Foreign ministry seeks funds to hire lawyer to bring Bangabandhu killer Noor back from Canada

The foreign ministry has sought funds to hire a law firm in order to bring back to the country ABMH Noor Chowdhury, condemned to death in the Bangabandhu Sheikh Mujibur Rahman assassination case.

Shaikh Abdullahbdnews24.com
Published : 2 Nov 2015, 05:30 PM
Updated : 2 Nov 2015, 05:46 PM

Foreign Minister Abul Hassan Mahmood Ali has written to Finance Minister AMA Muhith, requesting him to sanction $200,000 for this purpose.
 
The finance minister said, “Funds will certainly be sanctioned to the foreign ministry for this (bringing back Chowdhury). But I am making inquiries about the amount needed. The money will be sanctioned after that.”
 
The foreign minister has written: “The prime minister has approved the proposal to allocate money to the foreign ministry to engage a Canadian law firm to bring back Noor Chowdhury in accordance with legal procedures and implement the sentence.”
 
Meanwhile, Home Minister Asaduzzaman Khan Kamal also gave his approval to the allocation of funds in his discussion with Muhith.
 
Bangabandhu’s killer Chowdhury currently lives in Canada.
 
The Canadian government follows an inflexible policy regarding the extradition of people to their own countries where they face death sentences.
 
In 2001, the Canadian Supreme Court clamped a strict ban on such deportation in the US vs Burns case.
 
As a result, Canada has cited its helplessness in meeting repeated request from Bangladesh for Chowdhury’s extradition.
 
The foreign minister said in the letter that his ministry had held discussions with several law firms on how to bring Chowdhury back to the country.
 
The letter says the verdict of the US vs Burns case states that Canada does not favour handing over a condemned convict except under very ‘special circumstances’.

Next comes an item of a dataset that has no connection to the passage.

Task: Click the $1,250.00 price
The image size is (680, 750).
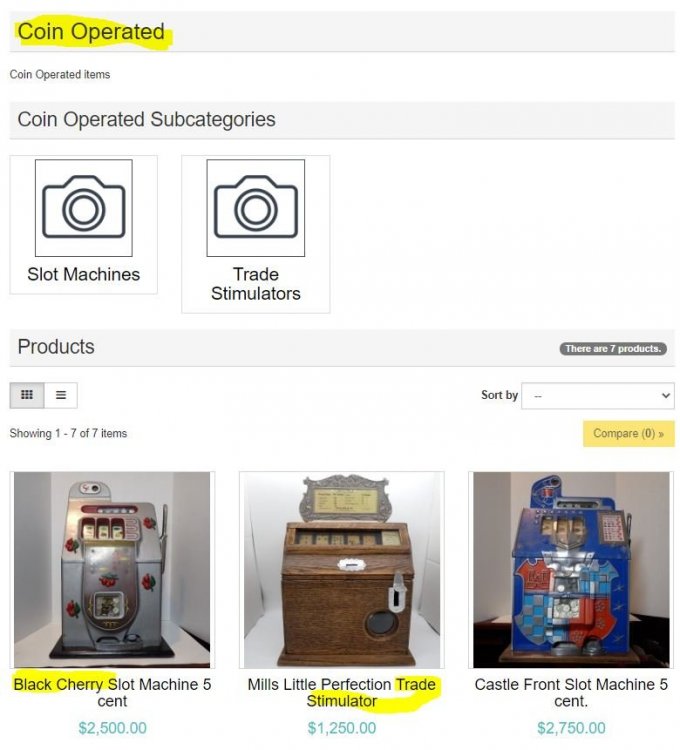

The term ‘special circumstances’ had not been elaborated in the verdict, the foreign minister’s letters states, and adds the Canadian court might get an opportunity to explain it if a case for Noor Chowdhury’s extradition came up for hearing.
 
Legal experts have said that the gravity of Chowdhury’s crime might be treated as a ‘special circumstance’, Abul Hassan Mahmood Ali added.
 
The minister’s letter says the Canadian government had rejected Chowdhury’s request for asylum in that country as a refugee.
 
He has, however, appealed for ‘pre-risk removal assessment’ in which he has said the capital punishment awarded to him would be executed if he were to be extradited to Bangladesh.
 
Canadian lawyers have told the foreign ministry that such appeals are generally disposed of quickly. But Chowdhury’s has remained unresolved for six years, something they find unusual.
 
This is why the government feels, says the letter, Chowdhury’s extradition cannot be ruled out.
 
On Aug 15, 1975, the then President of Bangladesh Sheikh Mujibur Rahman and most of the members of his family were assassinated by a group of army officers and soldiers.
 
Noor Chowdhury was a Lt Colonel, who had been dismissed from service.
 
The court had sentenced 12 of those involved in the assassination to death.
 
Of them, five were hanged in 2010. Of the rest, one has died and the remaining six are still absconding.
 
Of the six on the run, Noor Chowdhury and Rashed Chowdhury are in Canada, says the government. But there is no clue to the whereabouts of the others.